耳長女は流動化して、アマヒコの身体に溶け込みだしたっ。


「あっ、あああぁぁッッッ!!!!」


気を失ったまま浸食の苦痛に叫ぶアマヒコ。


「アマヒコーーっっ!!!」


アマヒコの髪と背は伸び、大人のようになった。

完全に混ざり込んだ耳長女は不意にアマヒコの胸部から顔を出しやがった。


「チッ、脳のガードが固いなコイツ。手間が掛かりそうだ。調教してやる、ふふっ」


オレは血塗れで跳ね起きた。


「アマヒコはオレの物だ!!!」


突進して飛び掛かるっ。あの女の頭さえ潰せばいけるっ!! 投擲なら間に合うっ、はず何だがっっ、


光輪が、女と一体化したアマヒコの後ろに生じた。同時に胸部の女が大口を開けて、暗い光の炎を吐き出すっ。

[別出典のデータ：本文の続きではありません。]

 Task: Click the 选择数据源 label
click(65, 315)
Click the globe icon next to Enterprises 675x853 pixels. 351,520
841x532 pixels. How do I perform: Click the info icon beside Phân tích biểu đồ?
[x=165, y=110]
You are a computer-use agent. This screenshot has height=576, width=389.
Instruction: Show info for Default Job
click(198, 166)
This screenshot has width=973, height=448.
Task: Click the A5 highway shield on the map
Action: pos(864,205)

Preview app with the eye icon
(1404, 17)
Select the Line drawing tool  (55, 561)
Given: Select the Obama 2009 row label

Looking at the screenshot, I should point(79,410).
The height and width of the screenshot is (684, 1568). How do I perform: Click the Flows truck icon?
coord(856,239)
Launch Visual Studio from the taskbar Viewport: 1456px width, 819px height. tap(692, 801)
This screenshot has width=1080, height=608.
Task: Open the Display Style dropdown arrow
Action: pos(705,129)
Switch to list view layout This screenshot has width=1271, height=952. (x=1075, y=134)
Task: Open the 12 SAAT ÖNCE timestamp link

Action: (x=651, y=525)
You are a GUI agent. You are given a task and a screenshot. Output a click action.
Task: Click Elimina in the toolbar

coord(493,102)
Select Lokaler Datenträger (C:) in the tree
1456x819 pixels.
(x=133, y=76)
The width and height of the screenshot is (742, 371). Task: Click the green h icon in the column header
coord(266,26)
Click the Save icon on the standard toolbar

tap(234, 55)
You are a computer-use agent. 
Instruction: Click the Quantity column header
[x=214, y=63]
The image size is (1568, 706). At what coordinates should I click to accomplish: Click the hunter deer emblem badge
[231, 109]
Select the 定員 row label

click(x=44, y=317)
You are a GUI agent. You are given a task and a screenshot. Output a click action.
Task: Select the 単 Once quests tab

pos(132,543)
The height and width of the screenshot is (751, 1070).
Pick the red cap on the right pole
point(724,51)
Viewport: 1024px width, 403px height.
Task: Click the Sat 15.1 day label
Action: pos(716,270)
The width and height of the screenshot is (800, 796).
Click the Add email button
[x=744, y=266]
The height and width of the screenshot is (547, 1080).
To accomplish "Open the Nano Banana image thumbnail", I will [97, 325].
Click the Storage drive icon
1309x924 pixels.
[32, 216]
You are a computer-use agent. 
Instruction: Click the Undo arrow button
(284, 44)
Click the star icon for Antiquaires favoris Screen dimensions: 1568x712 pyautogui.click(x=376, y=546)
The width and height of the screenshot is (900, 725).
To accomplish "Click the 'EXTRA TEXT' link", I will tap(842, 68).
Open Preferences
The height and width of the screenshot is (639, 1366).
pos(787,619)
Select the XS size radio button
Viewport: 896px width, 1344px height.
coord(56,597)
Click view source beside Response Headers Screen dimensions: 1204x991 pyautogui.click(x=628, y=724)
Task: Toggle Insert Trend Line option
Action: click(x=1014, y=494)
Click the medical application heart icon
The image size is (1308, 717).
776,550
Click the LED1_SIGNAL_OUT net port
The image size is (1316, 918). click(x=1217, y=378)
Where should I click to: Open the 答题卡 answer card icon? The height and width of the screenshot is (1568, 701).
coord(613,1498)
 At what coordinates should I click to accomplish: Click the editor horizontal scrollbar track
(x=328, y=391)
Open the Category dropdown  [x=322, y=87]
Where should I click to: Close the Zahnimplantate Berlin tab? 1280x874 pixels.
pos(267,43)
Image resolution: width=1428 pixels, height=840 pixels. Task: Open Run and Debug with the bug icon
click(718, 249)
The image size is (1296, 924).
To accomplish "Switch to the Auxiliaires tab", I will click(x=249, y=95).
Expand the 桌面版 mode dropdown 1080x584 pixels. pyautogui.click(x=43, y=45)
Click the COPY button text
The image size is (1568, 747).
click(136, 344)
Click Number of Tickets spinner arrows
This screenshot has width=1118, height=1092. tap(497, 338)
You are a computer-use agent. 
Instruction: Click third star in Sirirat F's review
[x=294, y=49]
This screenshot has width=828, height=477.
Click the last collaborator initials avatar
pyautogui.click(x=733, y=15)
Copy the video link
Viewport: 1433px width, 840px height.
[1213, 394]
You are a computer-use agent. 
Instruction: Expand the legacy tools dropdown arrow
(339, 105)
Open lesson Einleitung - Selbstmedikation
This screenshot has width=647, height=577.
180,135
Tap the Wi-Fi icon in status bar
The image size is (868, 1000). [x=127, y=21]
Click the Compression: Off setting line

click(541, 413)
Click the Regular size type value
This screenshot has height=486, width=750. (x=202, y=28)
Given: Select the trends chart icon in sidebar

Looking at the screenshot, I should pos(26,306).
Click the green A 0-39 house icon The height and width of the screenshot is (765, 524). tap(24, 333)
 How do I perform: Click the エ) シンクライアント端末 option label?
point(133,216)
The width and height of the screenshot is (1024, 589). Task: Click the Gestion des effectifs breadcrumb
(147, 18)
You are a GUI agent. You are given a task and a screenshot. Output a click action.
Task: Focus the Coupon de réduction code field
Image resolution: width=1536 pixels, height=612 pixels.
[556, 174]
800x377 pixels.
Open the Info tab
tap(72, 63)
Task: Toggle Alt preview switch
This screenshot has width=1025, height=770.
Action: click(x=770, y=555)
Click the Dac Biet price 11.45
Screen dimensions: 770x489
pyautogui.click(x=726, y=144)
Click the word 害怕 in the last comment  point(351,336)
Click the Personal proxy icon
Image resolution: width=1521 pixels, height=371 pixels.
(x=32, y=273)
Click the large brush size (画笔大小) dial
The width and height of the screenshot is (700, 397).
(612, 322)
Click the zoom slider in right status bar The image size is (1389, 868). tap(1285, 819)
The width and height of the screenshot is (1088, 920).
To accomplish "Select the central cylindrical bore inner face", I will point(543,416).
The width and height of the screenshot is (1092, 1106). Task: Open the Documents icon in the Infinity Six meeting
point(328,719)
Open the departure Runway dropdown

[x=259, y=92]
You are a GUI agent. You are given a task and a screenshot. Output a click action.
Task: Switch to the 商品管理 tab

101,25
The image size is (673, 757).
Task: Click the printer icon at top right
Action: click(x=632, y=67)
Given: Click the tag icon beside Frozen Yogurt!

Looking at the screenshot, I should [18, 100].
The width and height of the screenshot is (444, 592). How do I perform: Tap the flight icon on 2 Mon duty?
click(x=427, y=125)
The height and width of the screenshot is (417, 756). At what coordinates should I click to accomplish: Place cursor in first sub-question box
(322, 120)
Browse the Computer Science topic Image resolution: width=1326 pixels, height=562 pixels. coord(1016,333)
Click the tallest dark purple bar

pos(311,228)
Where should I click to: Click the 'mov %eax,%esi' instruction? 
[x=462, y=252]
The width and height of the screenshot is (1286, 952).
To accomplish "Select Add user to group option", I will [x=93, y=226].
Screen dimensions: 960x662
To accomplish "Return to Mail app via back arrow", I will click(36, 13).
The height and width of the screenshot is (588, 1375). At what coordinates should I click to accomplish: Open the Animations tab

オレは反射的に両手でブーストランスを正面に構えて上半身だけでも守ろうとしたっ。一撃、一撃与えらればっっ。


ゴォオオッッ!!!!


死の光はオレの四肢と下半身を消し飛ばし、オレの上半身も半生くらいに焼いて、焦げた肉の床の上に落ちた。背後にもう1つ大穴が空いて白い炎で燃えていた。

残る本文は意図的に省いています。